The evolution of the RAID platform during the AIDA project brings many benefits, but also many security and privacy concerns to be considered. Thus, discovering and implementing measures that address these new risks, while not degrading performance, is of utmost importance. The main challenges are related to the transition to edge, pushing the computational power to the edges of the network, to the integration of 5G supporting multiple tenants and network slicing, and finally to the privacy of the data gathered and analyzed.
Given these changes to the network, communications need to be verified in order to assure that they are secure and that performance isn’t being affected. The network is constantly changing as many devices connect and disconnect from it and have higher and lower traffic, creating the necessity of monitoring the platform to allow a fast response to any change in it. This change in the network creates new potential entry points for attackers to take advantage of or makes it harder to defend attacks that were already possible.
Providing Secure Communication among the Components
Although the use of software-based cryptographic schemes is far from coming to a halt, Trusted Execution Environments (TEEs) are increasingly sought as an alternative solution that can reduce the performance overhead associated with traditional privacy-preserving secure schemes. In AIDA we are exploring this technology to provide a privacy-preserving machine learning solution that can be used in practice, while scaling out for large datasets. SOTERIA is a system for distributed privacy-preserving machine learning, which leverages Apache Spark’s design and its MLlib APIs. Our solution was designed to avoid changing the architecture and processing flow of Apache Spark, keeping its scalability and fault tolerance properties.
Apart from cryptographic mechanisms, privacy guarantees can be provided by applying adequate anonymization mechanisms.
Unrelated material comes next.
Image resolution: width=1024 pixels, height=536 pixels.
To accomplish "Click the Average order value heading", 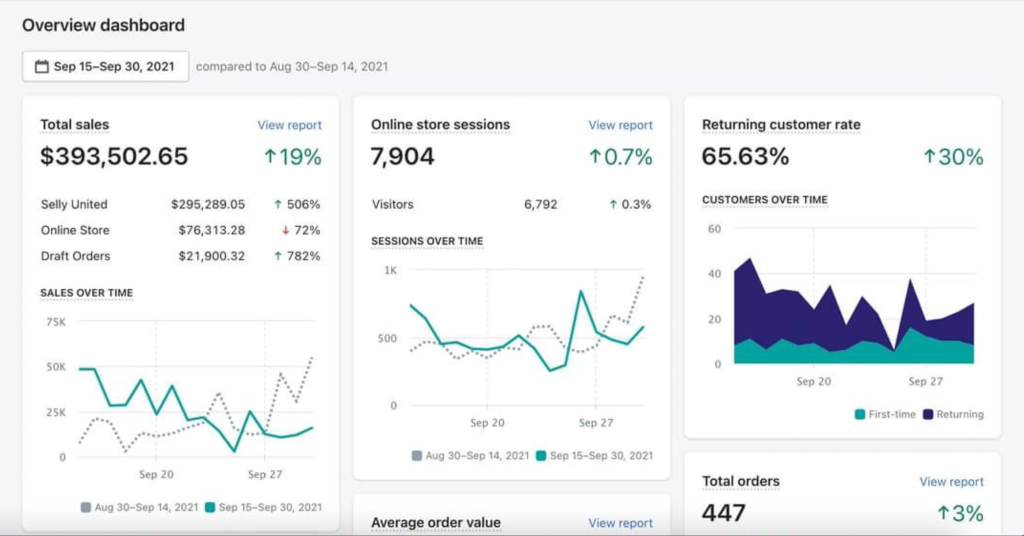I will 435,523.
However, selecting a privacy-preserving mechanism is quite challenging, not only by the lack of a standardized and universal privacy definition, but also by the need of properly selecting and configuring mechanisms according to the data types and privacy requirements. Moreover, the type of anonymization approaches employed may affect the performance of the machine learning mechanisms considered in the project. Focusing on the data types relevant for the AIDA project, we are developing a privacy framework that allows us to test configurations, apply and assess privacy-preserving mechanisms according to the achieved privacy and utility level of data.